→ **AUSGEWÄHLTER TEXTAUSZUG**

----------

Nach meinen Wochen mit dem Bike hier in Südkalifornien bin ich weiterhin davon überzeugt, dass das Primer ein geniales Bike ist. Wenn das die neue Generation von 29ern ist, dann dürfen wir uns auf rosige Zeiten für 29er Fans freuen. Doch jetzt zu meinen Erfahrungen hier in Südkalifornien:
Mit Anstiegen, die oft mehrere Stunden dauern und über sandige Forststrassen führen, kommt es vor allem auf die Effizienz und den Vortrieb an. Hier war es das erste Mal, dass mich das INTENSE Primer nicht vollkommen begeistert hat – die ruhige „JS tuned“ VPP Federung und das geringe Gewicht arbeitete zwar sehr schön, fühlt sich aber hier nicht so direkt an wie etwa die DW-Kinematik von PIVOT oder das FSR von SPECIALIZED. Hier habe ich zum ersten Mal die Notwendigkeit gefunden, den Dämpfer und die Gabel im Trail Modus zu fahren.
Auch auf den langen Ausfahrten zuhause hat mit die Rahmengröße Large sehr gut gefallen. Durch den recht großzügigen Reach von 453 mm und den steilen Sitzwinkel von effektiv 75° ist das Bike ohnehin recht Rahmen. Dazu kommt der mit 70 mm eher lange Vorbau und der gerade Lenker und damit fährt sich das Bike ziemlich genau so wie manche XL Rahmen anderer Hersteller. Genau richtig für meine Proportionen.
Eine Thema muss ich noch ansprechen – der steile Sitzwinkel. Für Fahrer, die großen Wert darauf legen in der genau richtigen Position gegenüber dem Tretlager zu fahren (sofern man diesen regeln Glauben schenkt), ist der steile Sitzwinkel ein Problem weil die meisten Dropper Stützen zu wenig Setback haben. In Sedona fand ich die Geometrie absolut genial, hier in SoCal fehlte es mir mitunter an Effizienz in der Sitzposition. Mit einem Lot von der Sattelnase liegt die Position deutlich weiter vorne wie meine anderen Bikes. Allerdings geht es eben bei Mountainbikes nicht allein um die maximale Effizienz, sondern eben auch um das Trailhandling und da wird jede Geometrie irgendwo ein Kompromiss sein. Allerdings darf ich auch aufrichtig sagen, dass der Kompromiss hier sehr klein ist.
Noch ein paar Worte zu dem verstellbaren Federweg des INTENSE Primer. Durch Umsetzen der Dämpferaufnahme kann man zwischen 135 und 115mm wählen. Aufgrund der unterschiedlichen Anlenkung ist es ratsam den Dämpfer nach dem Umsetzen neu abzustimmen, damit sich das Bike nicht übermäßig straff anfühlt. Ich habe es kurz im 115 mm Modus gefahren und eigentlich nie das Gefühl gehabt dadurch viel zu gewinnen – weder an Effizienz noch an Vortrieb. Dafür waren die Einbußen im Komfort und Traktion sehr wohl spürbar. Letztlich empfand ich das Primer im 115-mm-Setting sehr ähnlich dem Bike im 135-mm-Setting im Traction Mode. Warum als überhaupt die 115 mm Variante fahren, war die Frage, die ich mir bis zum Ende nie wirklich habe beantworten können.

----------

→ **AUSZÜGE AUS EINTRÄGEN**

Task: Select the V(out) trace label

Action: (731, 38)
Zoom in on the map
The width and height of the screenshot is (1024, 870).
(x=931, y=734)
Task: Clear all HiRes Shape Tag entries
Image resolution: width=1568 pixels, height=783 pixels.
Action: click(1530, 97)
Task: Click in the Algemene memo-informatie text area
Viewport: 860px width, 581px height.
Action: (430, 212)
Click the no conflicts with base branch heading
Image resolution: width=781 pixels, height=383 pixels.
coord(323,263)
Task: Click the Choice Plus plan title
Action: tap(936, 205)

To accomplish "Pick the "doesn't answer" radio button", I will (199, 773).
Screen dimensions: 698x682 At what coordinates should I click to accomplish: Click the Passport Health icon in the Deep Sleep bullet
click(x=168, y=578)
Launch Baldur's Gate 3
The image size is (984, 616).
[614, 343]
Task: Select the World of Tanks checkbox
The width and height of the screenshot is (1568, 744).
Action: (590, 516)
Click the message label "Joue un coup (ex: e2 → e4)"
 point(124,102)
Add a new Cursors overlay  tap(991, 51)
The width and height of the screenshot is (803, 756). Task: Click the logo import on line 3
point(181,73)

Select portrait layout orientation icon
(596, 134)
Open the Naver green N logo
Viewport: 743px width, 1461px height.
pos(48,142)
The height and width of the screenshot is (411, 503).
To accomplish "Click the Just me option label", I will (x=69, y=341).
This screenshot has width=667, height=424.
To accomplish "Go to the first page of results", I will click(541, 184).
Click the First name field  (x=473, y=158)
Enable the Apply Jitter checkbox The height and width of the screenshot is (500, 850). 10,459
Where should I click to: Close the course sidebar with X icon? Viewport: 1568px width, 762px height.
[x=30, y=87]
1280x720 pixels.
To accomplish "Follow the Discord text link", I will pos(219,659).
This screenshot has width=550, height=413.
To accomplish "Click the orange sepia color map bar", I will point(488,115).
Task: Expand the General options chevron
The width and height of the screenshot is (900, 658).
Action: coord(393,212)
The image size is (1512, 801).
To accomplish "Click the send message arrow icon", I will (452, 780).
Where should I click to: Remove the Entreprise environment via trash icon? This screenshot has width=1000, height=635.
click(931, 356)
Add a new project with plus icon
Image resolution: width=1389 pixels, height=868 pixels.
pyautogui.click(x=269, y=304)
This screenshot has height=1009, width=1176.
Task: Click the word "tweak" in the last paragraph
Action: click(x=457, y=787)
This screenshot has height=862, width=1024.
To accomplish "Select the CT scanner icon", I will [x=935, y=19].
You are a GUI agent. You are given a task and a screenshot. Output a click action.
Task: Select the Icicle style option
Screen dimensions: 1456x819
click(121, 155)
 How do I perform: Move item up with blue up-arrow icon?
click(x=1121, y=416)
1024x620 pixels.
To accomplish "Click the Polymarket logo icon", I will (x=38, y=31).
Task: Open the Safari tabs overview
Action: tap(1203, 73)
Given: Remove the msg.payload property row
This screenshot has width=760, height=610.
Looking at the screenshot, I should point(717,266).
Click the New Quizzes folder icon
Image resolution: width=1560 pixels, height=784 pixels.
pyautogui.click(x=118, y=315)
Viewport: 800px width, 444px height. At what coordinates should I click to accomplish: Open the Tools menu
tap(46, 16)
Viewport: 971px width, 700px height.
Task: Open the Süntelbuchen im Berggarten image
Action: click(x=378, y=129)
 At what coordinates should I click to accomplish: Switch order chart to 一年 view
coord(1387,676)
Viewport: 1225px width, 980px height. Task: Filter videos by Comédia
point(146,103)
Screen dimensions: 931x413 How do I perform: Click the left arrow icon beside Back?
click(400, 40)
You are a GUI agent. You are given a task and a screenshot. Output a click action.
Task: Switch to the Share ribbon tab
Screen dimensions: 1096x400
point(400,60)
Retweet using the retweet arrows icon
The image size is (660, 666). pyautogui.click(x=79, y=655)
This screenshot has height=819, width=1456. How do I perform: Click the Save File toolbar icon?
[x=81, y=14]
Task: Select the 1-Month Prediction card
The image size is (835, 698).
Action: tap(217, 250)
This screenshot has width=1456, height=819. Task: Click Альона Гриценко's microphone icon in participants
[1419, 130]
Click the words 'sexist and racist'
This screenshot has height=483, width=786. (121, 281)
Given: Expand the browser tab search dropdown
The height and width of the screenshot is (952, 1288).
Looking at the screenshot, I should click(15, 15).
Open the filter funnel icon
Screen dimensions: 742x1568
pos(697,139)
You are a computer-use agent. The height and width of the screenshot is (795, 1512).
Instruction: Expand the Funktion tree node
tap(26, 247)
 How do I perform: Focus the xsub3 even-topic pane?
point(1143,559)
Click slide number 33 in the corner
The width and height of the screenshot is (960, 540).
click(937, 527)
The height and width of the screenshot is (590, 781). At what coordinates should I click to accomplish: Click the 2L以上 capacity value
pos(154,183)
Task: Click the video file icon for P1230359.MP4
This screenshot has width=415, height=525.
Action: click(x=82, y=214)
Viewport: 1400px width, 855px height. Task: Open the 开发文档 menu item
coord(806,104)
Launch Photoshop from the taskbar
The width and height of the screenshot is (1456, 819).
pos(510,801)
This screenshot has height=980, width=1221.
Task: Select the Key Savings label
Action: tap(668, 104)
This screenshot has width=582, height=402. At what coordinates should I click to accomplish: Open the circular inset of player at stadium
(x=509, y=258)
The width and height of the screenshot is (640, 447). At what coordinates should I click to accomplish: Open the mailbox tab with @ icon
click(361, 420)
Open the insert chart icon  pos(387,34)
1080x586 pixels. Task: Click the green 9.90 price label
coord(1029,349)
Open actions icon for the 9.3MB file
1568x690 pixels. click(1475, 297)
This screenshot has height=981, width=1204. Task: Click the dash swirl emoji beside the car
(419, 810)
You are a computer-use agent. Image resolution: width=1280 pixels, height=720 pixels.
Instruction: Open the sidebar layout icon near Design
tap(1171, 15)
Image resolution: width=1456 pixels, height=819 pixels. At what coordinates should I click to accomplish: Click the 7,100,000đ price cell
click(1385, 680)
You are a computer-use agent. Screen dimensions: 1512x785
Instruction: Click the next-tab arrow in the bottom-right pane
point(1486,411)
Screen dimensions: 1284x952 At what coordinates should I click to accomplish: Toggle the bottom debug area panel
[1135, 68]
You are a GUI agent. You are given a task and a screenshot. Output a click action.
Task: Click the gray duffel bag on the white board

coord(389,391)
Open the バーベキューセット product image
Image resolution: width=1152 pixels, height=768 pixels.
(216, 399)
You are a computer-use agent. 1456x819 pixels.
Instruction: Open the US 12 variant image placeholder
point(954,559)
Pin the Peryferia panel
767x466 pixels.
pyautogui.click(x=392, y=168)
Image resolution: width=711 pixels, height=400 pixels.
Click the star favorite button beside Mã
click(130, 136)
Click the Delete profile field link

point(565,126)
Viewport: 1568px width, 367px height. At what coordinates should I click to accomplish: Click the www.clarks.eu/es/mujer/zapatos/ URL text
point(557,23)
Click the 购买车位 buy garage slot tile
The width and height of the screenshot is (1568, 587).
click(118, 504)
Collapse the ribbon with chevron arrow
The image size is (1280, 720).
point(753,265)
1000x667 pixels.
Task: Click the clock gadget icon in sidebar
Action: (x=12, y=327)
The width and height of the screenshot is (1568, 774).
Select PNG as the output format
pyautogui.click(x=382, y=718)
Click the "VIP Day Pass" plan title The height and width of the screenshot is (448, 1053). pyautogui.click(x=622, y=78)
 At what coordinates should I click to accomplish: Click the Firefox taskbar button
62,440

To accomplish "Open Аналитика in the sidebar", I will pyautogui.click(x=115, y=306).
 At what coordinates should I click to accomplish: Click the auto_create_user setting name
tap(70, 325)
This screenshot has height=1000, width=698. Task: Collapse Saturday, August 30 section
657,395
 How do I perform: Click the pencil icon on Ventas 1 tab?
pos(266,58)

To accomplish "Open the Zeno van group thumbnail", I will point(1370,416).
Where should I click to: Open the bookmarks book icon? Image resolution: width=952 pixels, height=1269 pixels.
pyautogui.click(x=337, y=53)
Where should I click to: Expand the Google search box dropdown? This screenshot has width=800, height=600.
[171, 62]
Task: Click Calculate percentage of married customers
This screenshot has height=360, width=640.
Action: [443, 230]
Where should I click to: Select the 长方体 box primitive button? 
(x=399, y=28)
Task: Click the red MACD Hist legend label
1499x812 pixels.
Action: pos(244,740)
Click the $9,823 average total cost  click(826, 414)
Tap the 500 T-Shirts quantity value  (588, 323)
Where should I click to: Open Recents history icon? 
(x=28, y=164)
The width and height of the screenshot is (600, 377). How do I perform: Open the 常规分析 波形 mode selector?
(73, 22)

----------

→ **ZU ERLEDIGENDE AUFGABE**
Gib den Abschnitt des Testberichts über das INTENSE Primer beginnend bei „Nach meinen Wochen“ und endend bei „Modus zu fahren.“ noch einmal wieder. Ersetze dabei „Südkalifornien“ durch „Arizona“.

→ **RICHTIGE LÖSUNG**
Nach meinen Wochen mit dem Bike hier in Arizona bin ich weiterhin davon überzeugt, dass das Primer ein geniales Bike ist. Wenn das die neue Generation von 29ern ist, dann dürfen wir uns auf rosige Zeiten für 29er Fans freuen. Doch jetzt zu meinen Erfahrungen hier in Arizona:
Mit Anstiegen, die oft mehrere Stunden dauern und über sandige Forststrassen führen, kommt es vor allem auf die Effizienz und den Vortrieb an. Hier war es das erste Mal, dass mich das INTENSE Primer nicht vollkommen begeistert hat – die ruhige „JS tuned“ VPP Federung und das geringe Gewicht arbeitete zwar sehr schön, fühlt sich aber hier nicht so direkt an wie etwa die DW-Kinematik von PIVOT oder das FSR von SPECIALIZED. Hier habe ich zum ersten Mal die Notwendigkeit gefunden, den Dämpfer und die Gabel im Trail Modus zu fahren.